The cruel 'sport' of hare coursing must be banned
We humans are susceptible to seasonal affective disorder (SAD), a type of depression linked to changes in the seasons. I wonder if the gentlest creature in the countryside has any similar feelings of apprehension or misery at this time of year.
The shortening autumn days herald the arrival of a new enclosed coursing season. It kicks off at the end of this month. All across Ireland thousands of hares will be netted for use in public live baiting competitions. Following weeks of unnatural captivity - the hare is a solitary creature that lacks the herd instinct - these fleet-footed denizens of field and forest will be forced to run from pairs of hyped-up greyhounds.
Not as part of any supposed pest control undertaking or conservation initiative. The sole purpose of the whole exercise is to provide amusement and an excuse for gambling.
With the pursuing greyhounds muzzled, none of the hares are killed humanely or instantaneously in coursing. Instead, their bones are broken as the dogs maul, forcibly strike, pin them down, or fling them high into the air like broken toys. Or they can die in captivity before coursing day arrives.

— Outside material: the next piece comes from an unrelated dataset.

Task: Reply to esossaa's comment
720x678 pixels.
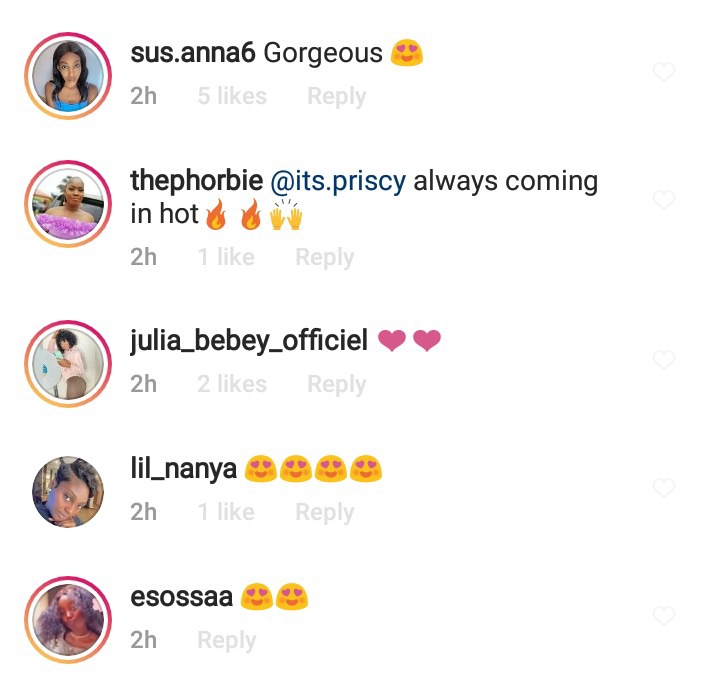Action: (227, 640)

The Irish hare is a subspecies of the mountain hare, unique to this country and treasured as a rare living link to the Ice Age of 10,000 years ago. It is now threatened by loss of habitat due to urbanisation and the adverse side effects of 21st century farming. Must it also endure the continued ghoulish attention of coursing clubs? Those of us who oppose animal cruelty and care about the preservation of our wildlife heritage will be lobbying for a total ban on hare coursing.